→ Task goal
The lines to reproduce run from the first one below to the line containing "Given: Open the home navigation link", both included. Reproduce them exactly and nothing else.

[Opening Records section]

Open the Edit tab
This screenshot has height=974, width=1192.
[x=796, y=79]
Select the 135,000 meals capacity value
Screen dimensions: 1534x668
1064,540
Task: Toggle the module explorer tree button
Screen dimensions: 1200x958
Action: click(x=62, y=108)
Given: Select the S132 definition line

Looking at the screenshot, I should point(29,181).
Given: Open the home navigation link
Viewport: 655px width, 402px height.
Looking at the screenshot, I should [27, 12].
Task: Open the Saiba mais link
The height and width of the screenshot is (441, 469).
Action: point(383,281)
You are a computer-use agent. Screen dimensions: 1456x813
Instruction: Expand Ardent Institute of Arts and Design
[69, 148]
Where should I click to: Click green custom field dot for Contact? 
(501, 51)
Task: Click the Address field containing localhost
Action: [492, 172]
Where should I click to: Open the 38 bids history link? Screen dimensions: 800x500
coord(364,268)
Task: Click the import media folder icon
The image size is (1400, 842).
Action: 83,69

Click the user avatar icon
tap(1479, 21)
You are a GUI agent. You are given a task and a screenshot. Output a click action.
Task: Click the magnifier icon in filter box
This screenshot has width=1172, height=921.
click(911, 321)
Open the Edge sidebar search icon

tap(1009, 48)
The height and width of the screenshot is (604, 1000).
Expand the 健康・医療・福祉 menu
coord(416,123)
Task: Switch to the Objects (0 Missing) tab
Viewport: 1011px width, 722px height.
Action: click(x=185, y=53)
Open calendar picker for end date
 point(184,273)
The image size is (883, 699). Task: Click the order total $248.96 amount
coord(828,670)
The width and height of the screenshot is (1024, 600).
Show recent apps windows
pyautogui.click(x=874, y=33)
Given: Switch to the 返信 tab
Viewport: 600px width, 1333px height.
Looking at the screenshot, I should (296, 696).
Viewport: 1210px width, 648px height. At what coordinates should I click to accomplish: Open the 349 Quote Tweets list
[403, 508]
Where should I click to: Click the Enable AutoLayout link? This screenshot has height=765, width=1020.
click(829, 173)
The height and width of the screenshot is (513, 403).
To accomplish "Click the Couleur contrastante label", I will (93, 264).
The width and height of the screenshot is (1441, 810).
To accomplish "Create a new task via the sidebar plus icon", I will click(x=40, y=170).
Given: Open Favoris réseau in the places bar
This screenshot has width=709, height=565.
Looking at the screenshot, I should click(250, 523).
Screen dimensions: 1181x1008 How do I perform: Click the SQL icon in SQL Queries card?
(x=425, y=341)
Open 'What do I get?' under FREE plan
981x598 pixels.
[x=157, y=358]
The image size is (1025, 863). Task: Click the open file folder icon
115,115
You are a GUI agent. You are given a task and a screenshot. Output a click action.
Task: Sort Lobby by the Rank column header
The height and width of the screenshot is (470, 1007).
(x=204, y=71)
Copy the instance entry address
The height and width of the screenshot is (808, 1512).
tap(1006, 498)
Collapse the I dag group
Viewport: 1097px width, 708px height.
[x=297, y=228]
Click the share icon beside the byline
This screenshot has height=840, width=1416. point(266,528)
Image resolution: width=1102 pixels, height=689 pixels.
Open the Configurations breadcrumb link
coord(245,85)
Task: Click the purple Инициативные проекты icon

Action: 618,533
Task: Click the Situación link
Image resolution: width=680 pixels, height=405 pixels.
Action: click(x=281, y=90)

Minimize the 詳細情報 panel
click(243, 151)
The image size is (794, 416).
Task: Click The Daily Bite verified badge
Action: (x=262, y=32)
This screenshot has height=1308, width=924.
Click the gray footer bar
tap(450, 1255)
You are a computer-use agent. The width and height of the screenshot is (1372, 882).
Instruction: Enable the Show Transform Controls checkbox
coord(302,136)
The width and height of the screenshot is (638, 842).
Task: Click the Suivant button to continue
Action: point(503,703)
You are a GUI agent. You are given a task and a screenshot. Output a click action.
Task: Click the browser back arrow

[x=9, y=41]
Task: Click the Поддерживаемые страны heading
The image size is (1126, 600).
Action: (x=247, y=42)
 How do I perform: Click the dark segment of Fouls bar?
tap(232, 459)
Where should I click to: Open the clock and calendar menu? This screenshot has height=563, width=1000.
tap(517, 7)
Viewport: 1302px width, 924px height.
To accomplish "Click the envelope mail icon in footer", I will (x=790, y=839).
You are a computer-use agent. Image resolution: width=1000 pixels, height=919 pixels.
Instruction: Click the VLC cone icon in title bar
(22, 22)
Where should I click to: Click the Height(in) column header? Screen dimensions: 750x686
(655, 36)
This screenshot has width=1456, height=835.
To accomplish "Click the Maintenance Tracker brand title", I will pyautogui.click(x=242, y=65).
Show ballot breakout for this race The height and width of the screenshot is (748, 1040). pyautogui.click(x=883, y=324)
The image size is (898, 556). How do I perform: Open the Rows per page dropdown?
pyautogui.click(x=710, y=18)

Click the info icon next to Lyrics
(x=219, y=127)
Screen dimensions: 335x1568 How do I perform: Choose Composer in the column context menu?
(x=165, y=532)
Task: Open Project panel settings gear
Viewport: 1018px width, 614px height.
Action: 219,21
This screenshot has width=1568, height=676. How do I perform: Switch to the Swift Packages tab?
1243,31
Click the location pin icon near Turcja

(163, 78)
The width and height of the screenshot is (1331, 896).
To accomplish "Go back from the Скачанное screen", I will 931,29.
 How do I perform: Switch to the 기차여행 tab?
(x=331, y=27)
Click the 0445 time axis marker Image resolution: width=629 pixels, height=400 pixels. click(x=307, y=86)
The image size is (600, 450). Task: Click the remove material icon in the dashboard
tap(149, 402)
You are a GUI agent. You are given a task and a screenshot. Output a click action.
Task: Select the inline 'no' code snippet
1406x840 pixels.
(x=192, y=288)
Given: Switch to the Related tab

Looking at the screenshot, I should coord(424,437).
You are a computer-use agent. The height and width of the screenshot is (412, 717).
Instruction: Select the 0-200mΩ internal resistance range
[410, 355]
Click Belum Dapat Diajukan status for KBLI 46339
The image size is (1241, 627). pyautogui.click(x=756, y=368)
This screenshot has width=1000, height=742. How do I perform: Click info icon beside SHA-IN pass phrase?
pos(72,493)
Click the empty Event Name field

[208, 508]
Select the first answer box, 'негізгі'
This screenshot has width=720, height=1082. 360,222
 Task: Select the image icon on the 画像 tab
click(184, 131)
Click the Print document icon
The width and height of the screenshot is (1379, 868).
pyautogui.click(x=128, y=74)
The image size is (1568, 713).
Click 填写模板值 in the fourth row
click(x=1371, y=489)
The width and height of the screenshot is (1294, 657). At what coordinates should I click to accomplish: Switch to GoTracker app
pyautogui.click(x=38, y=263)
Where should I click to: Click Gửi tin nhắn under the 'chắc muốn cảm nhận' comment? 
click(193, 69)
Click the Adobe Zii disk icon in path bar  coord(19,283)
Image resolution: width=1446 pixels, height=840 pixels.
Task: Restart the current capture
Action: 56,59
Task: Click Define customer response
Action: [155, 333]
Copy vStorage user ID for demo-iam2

[Closing Records section]

→ Your response
Open the Edit tab
This screenshot has height=974, width=1192.
[x=796, y=79]
Select the 135,000 meals capacity value
Screen dimensions: 1534x668
1064,540
Task: Toggle the module explorer tree button
Screen dimensions: 1200x958
Action: click(x=62, y=108)
Given: Select the S132 definition line

Looking at the screenshot, I should point(29,181).
Given: Open the home navigation link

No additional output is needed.